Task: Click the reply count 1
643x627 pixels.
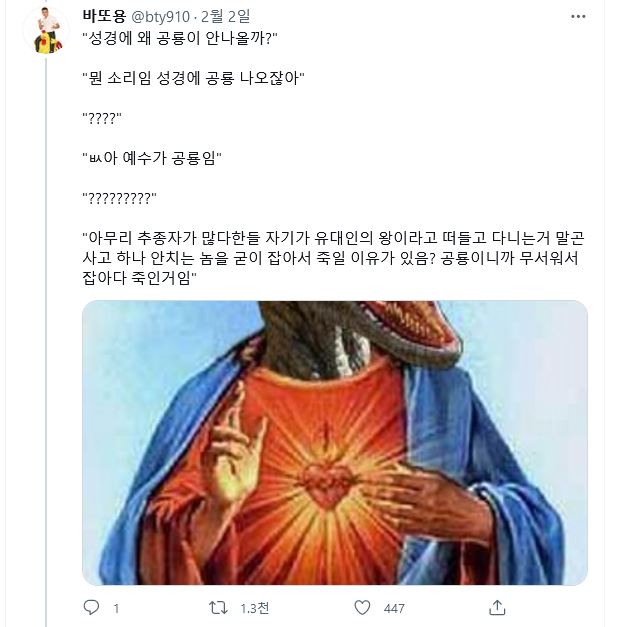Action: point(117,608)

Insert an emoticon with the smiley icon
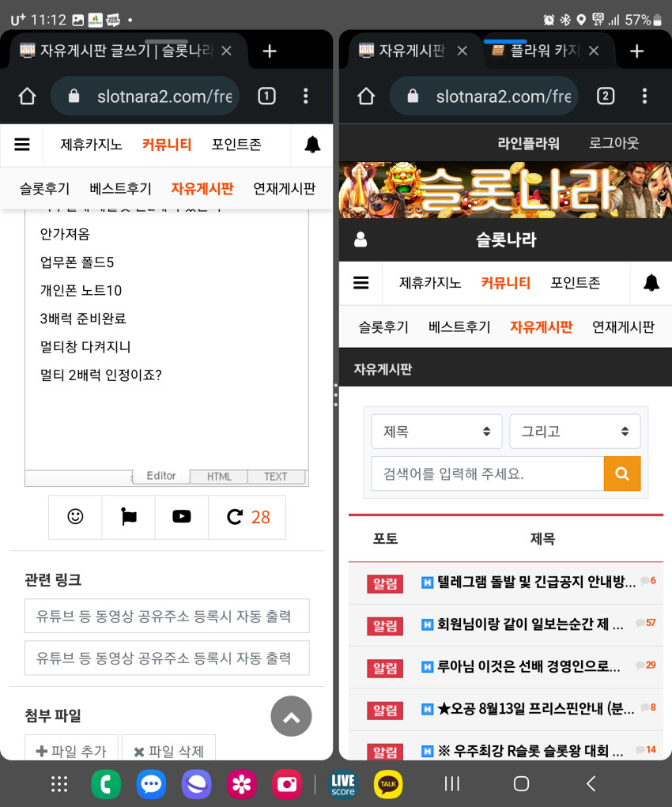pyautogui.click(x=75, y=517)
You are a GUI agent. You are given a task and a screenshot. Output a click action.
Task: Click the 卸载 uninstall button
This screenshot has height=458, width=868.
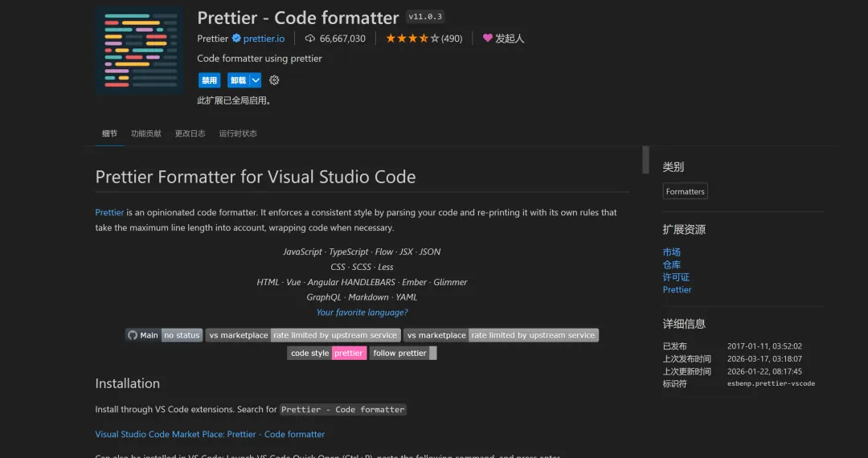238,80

#####

From the line containing "Task: Click the 卸载 uninstall button" to the last line of the entries, output every line exactly as written, but leave out the pictures.

Task: Click the 卸载 uninstall button
This screenshot has height=458, width=868.
238,80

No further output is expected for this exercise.